I will cut a long story short here. My DP has a DD4 from previous relationship. Both DSD and ex are autistic and DSD also has learning difficulties.
My DP and I have DS1 together and another on the way. The ex allows DSD to do pretty much what she wants - chocolate for dinner, ipad 24/7, whatever she wants she gets basically. She is non-verbal and still in nappies (mostly down to the fact neither parent has really attempted to potty train her).
Obviously we have different rules in our house. But my DP says he feels he is constantly battling with DSD and it is causing frequent meltdowns. He feels guilty because he only sees her 2 overnights a week and wants to enjoy his time with her. While I understand this I also feel we need to follow some rules as an example to our own children. Some things will always be different for DSD with her autism but I feel there needs to be some basic ground rules for everyone to adhere to. Am I ridiculous for not allowing a child to have chocolate for dinner in my house??

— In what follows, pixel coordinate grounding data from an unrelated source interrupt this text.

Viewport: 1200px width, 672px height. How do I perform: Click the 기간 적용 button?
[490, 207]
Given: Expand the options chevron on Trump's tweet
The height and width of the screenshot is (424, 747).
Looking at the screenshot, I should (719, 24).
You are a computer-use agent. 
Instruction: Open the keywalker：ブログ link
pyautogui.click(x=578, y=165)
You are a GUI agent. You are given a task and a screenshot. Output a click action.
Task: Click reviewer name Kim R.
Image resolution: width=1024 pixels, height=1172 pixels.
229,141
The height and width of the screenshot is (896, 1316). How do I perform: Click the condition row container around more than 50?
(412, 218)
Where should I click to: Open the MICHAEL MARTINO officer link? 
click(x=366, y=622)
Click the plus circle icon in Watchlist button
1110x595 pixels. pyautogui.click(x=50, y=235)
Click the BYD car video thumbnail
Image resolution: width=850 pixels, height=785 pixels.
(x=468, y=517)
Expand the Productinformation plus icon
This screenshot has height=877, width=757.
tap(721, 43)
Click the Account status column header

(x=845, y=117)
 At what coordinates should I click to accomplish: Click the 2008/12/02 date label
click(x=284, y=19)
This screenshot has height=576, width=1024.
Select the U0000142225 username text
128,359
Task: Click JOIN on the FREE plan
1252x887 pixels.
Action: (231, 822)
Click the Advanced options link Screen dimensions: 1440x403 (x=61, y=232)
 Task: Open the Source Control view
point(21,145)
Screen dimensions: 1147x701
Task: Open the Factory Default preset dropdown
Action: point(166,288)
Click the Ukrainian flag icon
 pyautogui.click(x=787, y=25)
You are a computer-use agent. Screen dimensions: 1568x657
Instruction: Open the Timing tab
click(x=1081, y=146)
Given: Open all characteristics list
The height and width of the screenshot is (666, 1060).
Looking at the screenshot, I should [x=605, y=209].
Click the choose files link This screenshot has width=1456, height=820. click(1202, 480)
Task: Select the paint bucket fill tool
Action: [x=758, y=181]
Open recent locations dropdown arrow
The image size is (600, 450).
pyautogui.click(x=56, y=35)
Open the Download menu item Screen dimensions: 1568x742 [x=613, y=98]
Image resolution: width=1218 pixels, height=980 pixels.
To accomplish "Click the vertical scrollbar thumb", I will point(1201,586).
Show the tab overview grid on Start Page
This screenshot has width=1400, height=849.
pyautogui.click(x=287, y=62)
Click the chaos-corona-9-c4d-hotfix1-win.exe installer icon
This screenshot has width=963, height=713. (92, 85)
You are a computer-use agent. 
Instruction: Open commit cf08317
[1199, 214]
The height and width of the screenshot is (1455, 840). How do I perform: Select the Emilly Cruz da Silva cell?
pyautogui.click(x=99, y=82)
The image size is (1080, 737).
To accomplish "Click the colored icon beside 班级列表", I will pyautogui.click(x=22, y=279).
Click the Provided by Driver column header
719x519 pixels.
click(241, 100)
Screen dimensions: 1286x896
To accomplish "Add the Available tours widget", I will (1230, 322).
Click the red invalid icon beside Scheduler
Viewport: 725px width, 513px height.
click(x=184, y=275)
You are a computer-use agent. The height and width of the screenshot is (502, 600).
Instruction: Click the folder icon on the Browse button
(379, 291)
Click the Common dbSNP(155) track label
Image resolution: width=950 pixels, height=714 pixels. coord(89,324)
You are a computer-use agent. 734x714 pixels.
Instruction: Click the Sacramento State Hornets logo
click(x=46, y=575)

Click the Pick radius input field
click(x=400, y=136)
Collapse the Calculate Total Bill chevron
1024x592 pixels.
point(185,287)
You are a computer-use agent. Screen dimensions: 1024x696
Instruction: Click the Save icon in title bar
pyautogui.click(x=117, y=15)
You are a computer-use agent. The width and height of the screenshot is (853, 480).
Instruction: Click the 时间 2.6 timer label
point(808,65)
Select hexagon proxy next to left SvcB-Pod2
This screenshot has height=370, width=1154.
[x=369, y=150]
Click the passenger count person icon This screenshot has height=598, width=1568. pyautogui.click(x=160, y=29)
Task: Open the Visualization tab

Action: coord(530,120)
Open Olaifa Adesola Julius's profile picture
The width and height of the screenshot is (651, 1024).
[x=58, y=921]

Problem being - I’m the only one that seems to enforce them and slowly and feeling more like the wicked stepmum when at the core I have nothing but good intentions. I’m tired of feeling like I parent DSD more than her actual parents and if they don’t want to provide her with some structure then why should I - it’s exhausting and I get no thanks for it. I would like to disengage from the situation as it is really causing me stress and anxiety but I worry about my children growing up and the impact on them. Will they see it as double standards? Why is mum setting rules for us and their sister can do what she wants? This is a real worry for me. Any words of wisdom or advice on how to proceed would be appreciated.